There was also a large overrun on the initial estimate of the final costs of somewhere between £2.1m and £3.5m (the exact figure is not known). "The shortfall was met by both the Moscow city and the federal budget, because the event is on the calendar of international sporting competitions in Russia," explained Svetlana Mironova, financial director of the Russian Football Union. Mironova revealed that the RFU had also put up a part of the funds, roughly 60m roubles (£1.2m). This contribution was earmarked for security expenses, customs payments, stadium equipment and information support.

It was always unlikely the final would turn a profit. Though the city was due some tax income from hoteliers and restaurateurs, the revenues from advertising, TV, sponsorship contracts, and 80pc of the gate receipts were reserved for UEFA. The Russian authorities got 20pc of the gate receipts (about £700,000) and a bonus of £1.2m from UEFA.

Many Russian fans were unhappy, believing that the international prestige connected with hosting a Champions League final was perhaps not worth the expense.

Several months before the final it also became clear that only a lucky few among the locals would be able to get into Luzhniki. UEFA abolished the traditional quota of 11,000 seats reserved for the hosts and distributed the tickets through an electronic lottery.

The RFU asked fans for understanding. "Our quota of 1,500 seats was immediately taken by the Moscow Government, the RFU and our partners," said RFU President Vitaly Mutko. "Russian citizens got half of the computer lottery tickets. Which means that our fans at that match numbered just 7,000. We hope fans understand that we needed the match to give a boost to football and to the country's prestige. It is wrong to think that if the final takes place in Moscow all the seats should go to Moscow."

When it became clear who would be playing, Russian fans' disappointment multiplied. Chelsea and Manchester United are among the most popular foreign teams in Russia. The Russian link to Chelsea is transparent, while attachment to the highly adventurous Manchester United would have assured the Red Devils had wide support even without British fans.

British fans were also left unhappy. Although the Russian government was allowing ticket-holders entry without a visa, it was difficult to buy flight tickets and find an affordable hotel in far-from-cheap Moscow. Panic demand sent prices soaring.

This is not unusual at high-profile sporting events: hotels in Austrian and Swiss cities hosting the Euro 2008 championship were booked six months in advance of the tournament, and cheap air tickets were unavailable a couple of months before the first match. But the Moscow situation seemed to have gone to the extreme. Time will tell if the expense on either side was justified. -

Brits invade Russian capital
They came to Moscow to watch the UEFA Champions League final, but also to see the Russian capital. In this sense the Muscovites had the better deal - they did not have to go anywhere to look at the British.
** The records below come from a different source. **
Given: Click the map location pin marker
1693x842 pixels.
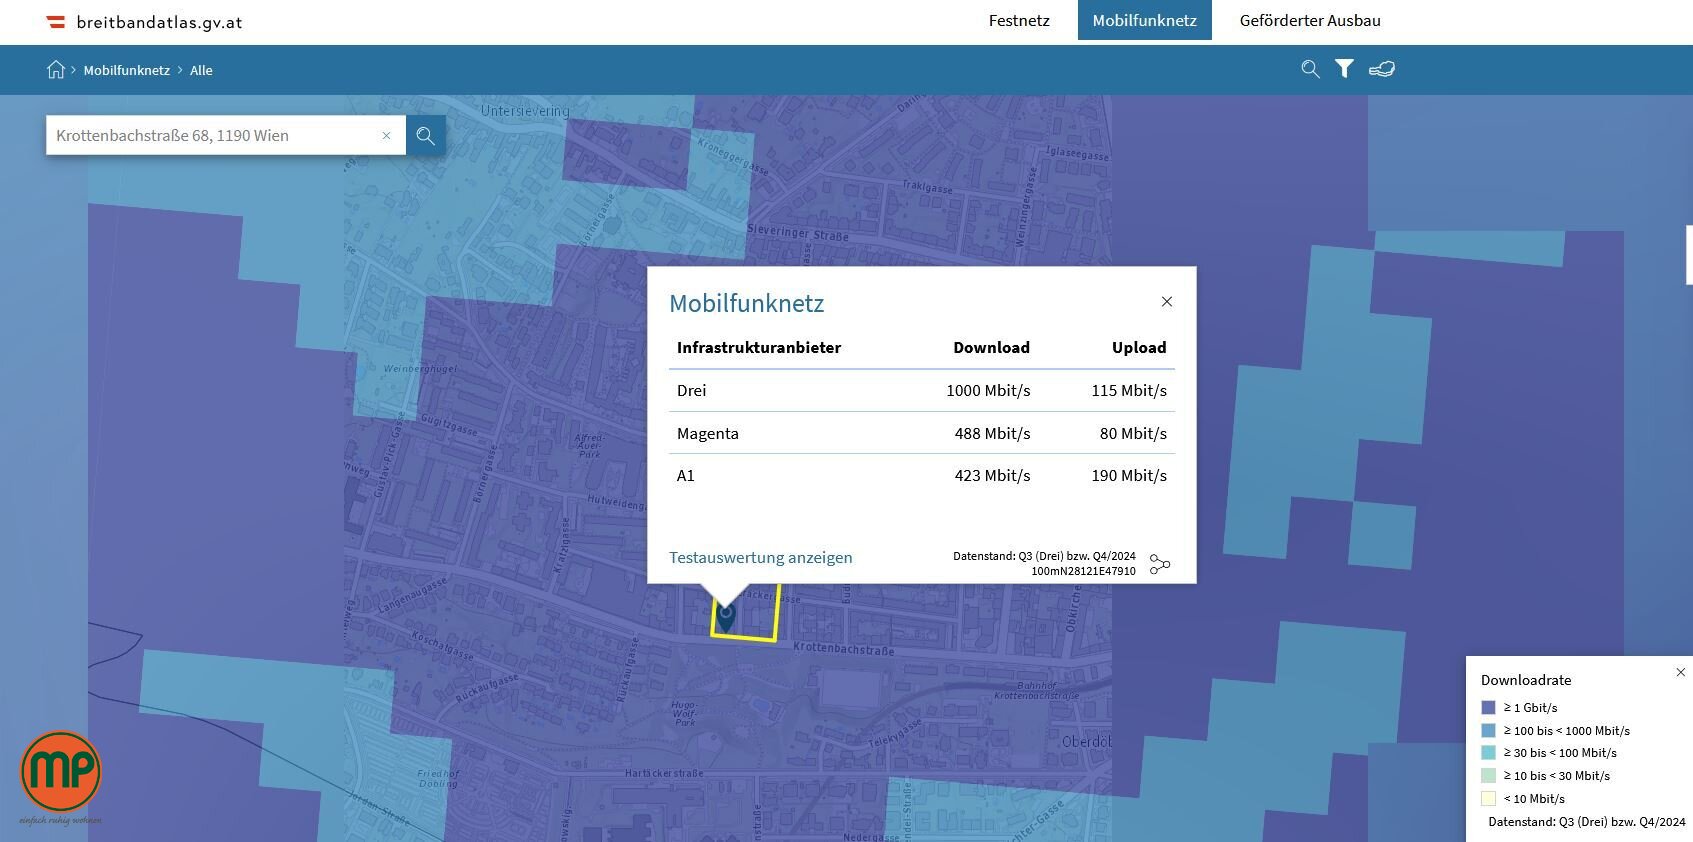Looking at the screenshot, I should point(726,614).
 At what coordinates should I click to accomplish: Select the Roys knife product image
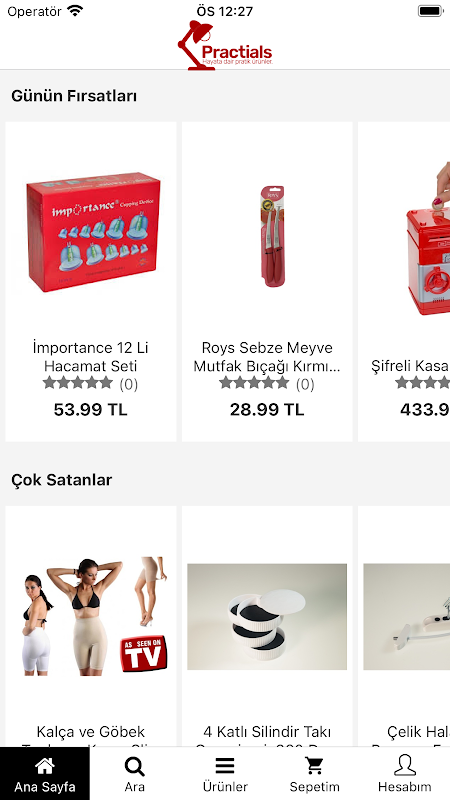pos(273,236)
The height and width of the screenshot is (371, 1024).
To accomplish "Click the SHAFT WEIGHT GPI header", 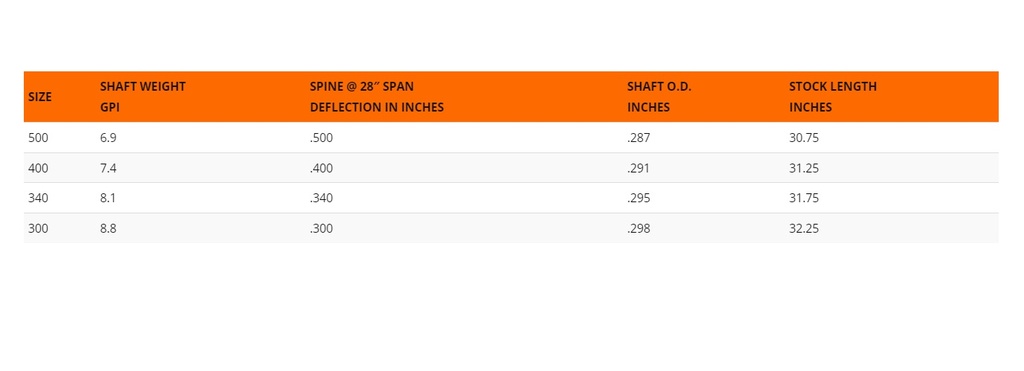I will coord(143,97).
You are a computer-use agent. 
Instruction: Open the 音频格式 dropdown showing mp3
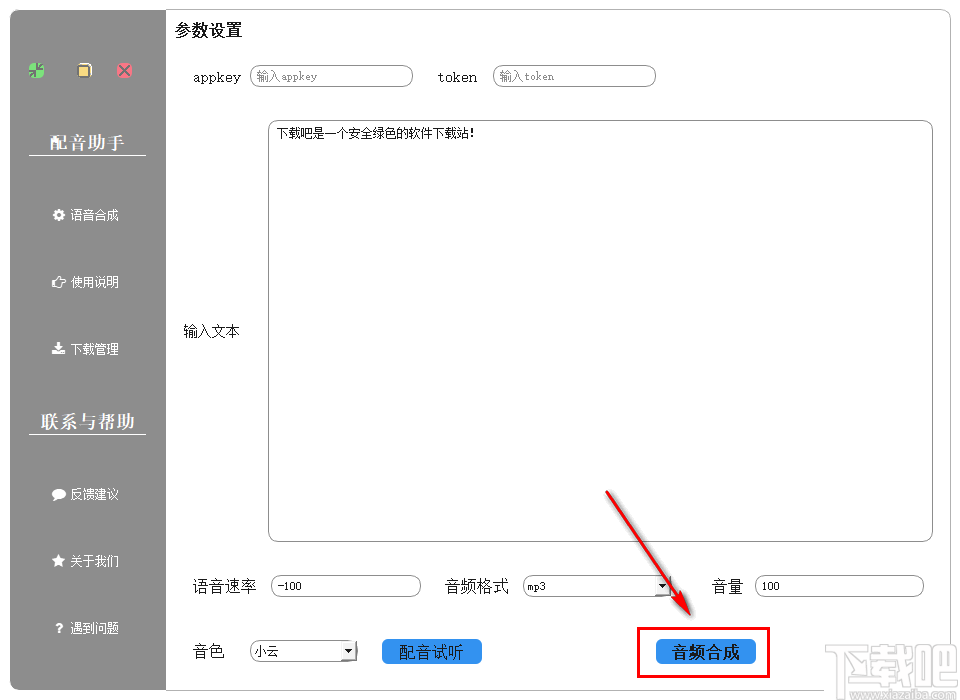coord(597,586)
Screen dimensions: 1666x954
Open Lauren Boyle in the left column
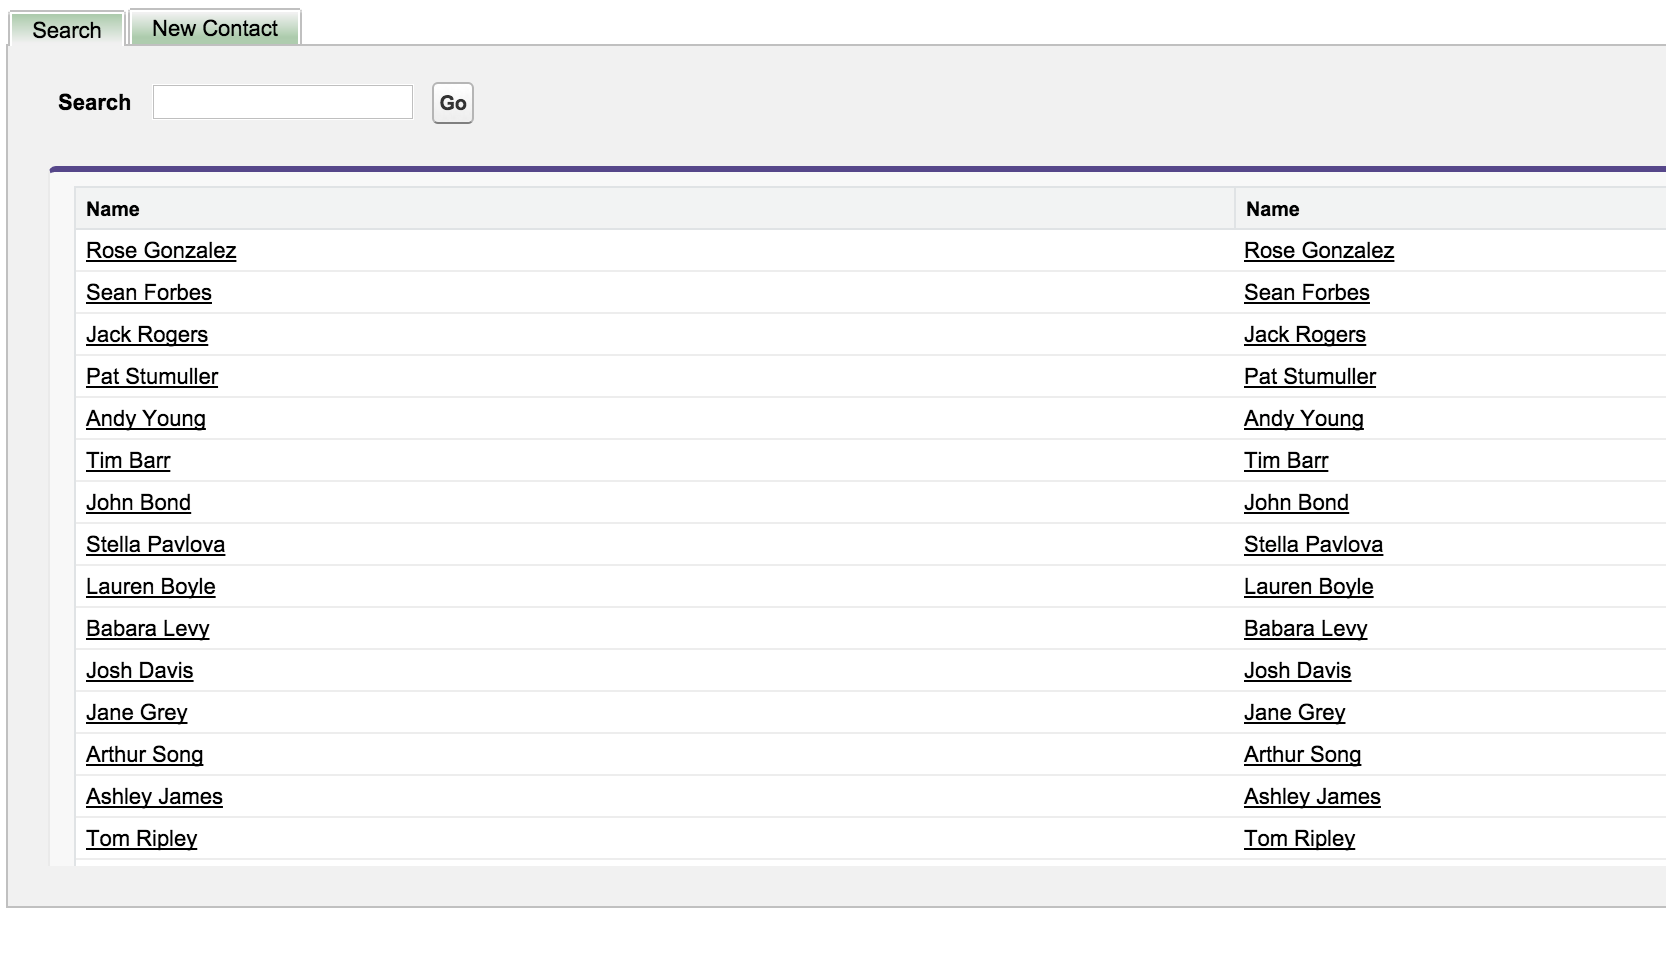(150, 587)
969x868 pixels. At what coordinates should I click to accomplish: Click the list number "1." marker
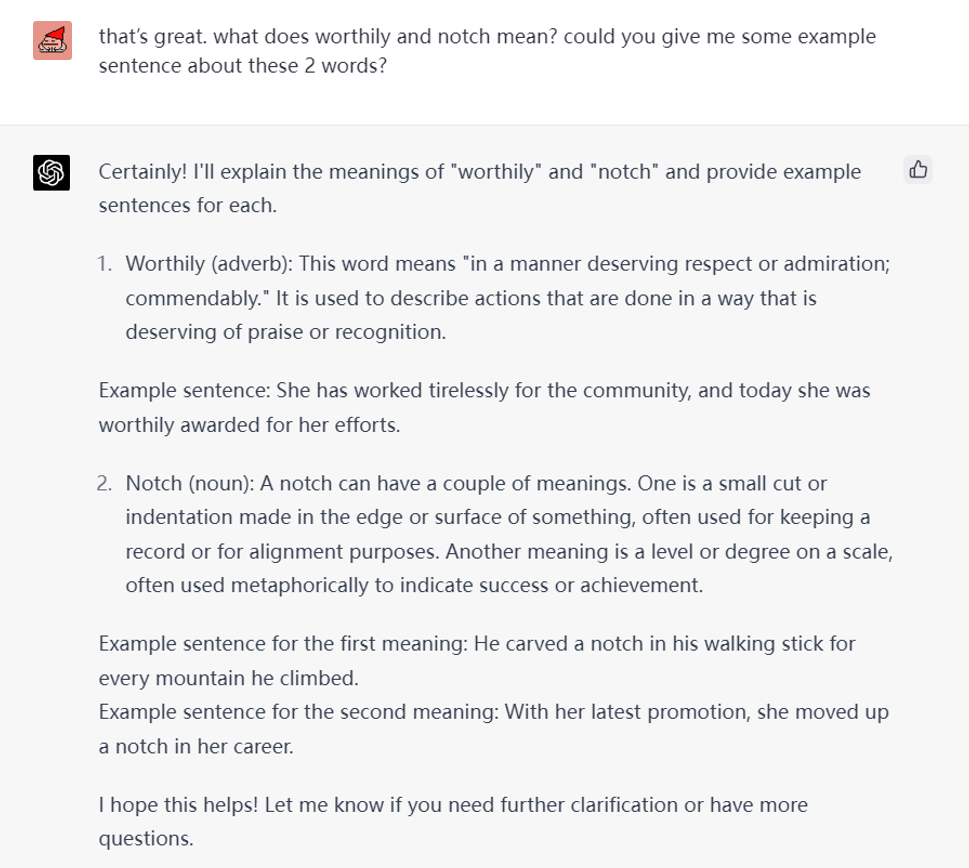[x=105, y=264]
In the evening of May 20 and on May 21, the Moscow metro and Red Square were filled with British crowds, who later packed beerhouses and souvenir stalls. There were burly mature men, skinny intellectual types, entire families and girls clutching at their boyfriends' elbows. But for their scarves, team emblems and fur hats studded with badges they might have passed for ordinary Muscovites. Mindful of stories about rowdy British fans, locals kept their fingers crossed, but on May 22 Moscow media reported no serious incidents during or after the match. No arrests were made among the British fans who had come to Moscow, police said.

The final at Luzhniki was watched by 65,000, of whom 42,000 had come from Britain. Security personnel numbering 15,000 - police and Interior Ministry troops - were deployed. The high security remained in force until the evening of Friday May 23.